Dr Hunt said: “Educational visit providers have been hit exceptionally hard by the Covid19 restrictions, and many are facing an uncertain future. These venues, providers, attractions and destinations provide an invaluable service to schools, helping teachers to extend classroom-based learning and giving pupils the opportunity to apply their learning in real world settings.”

“We have an opportunity to think more creatively about other suitable learning spaces. Museums, galleries, sacred places and so on are all standing empty. As the Garden Classroom has shown, there are opportunities for teachers to talk to partners and providers about utilising these local spaces to accommodate their pupils in ways that respect government guidance on social distancing.”

The consortium, which represents over 500 organisations, believes that helping schools to deliver programmes of regular, progressive lessons outside the classroom will help schools deliver their curriculum safely and effectively, deliver benefits to pupil health and wellbeing – at home and at school – build better home/school learning partnerships by enabling teachers to develop consistent learning experiences for all their pupils whether at home or school, and mitigate against widening inequalities resulting from school closures.

Heart of England Forest is working with its local schools in Warwickshire to help pupils re-establish relationships, learn to play together in new ways and reclaim a sense of freedom after the limitations of lockdown and ongoing limitations of social distancing.

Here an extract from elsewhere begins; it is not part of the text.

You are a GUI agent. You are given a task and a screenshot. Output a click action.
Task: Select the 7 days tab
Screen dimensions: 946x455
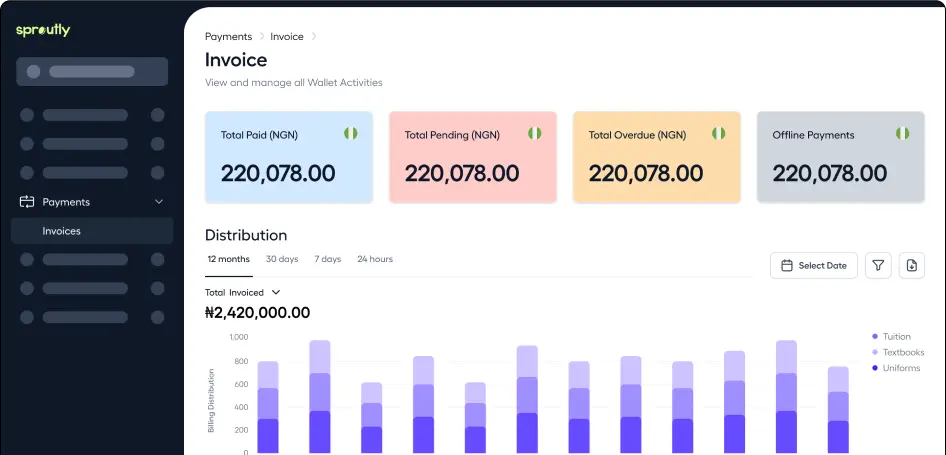pyautogui.click(x=327, y=259)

To help schools and ensure the programme was successful, Heart of England Forest worked closely with its schools and deliver a whole day of activities on its site for each school. This meant that parents could drop and collect children directly at the forest reducing the need for alternative transport, maintaining pre-existing ‘bubbles’ for learning and play activities and mirroring each school’s risk assessment so staff enforce the school’s rules rather than introducing a different set of rules which might be confusing and unsettling for the children.

Elaine Skates from the Heart of England Forest’s learning team, said: “Schools have been able to use our site and programme to provide positive transition experiences, particularly for year 6 pupils who may have missed out on celebration school trips. And our focused and hands-on curriculum learning have also enabled pupils to ‘catch-up’ with lost curriculum time.”

The hiatus brought on by Covid19 provides schools with the chance to use this period to build confidence and embed a culture of learning outside the classroom. By doing this, schools will build a strong foundation to support a programme of progressive learning beyond the classroom going forward, which will help realise the immense benefits for pupils, schools and providers of services to schools too.

Dr Hunt continued: “Covid19 has impacted on all our lives and will continue to do so for many months to come. It has however presented the opportunity for society to re-look at the way teaching is delivered and to be innovative in how it does this. We are hopeful that a better approach to learning will emerge, with greater recognition of the importance of learning in different places and spaces, and the value this brings for children, young people, teachers, schools and the wider community.”

About the Author
Justine Lee is Communications and Fundraising Manager at the Council for Learning Outside the Classroom, which runs the LOtC Mark for schools, the LOtC Quality Badge for providers and venues, and CPD training for teachers.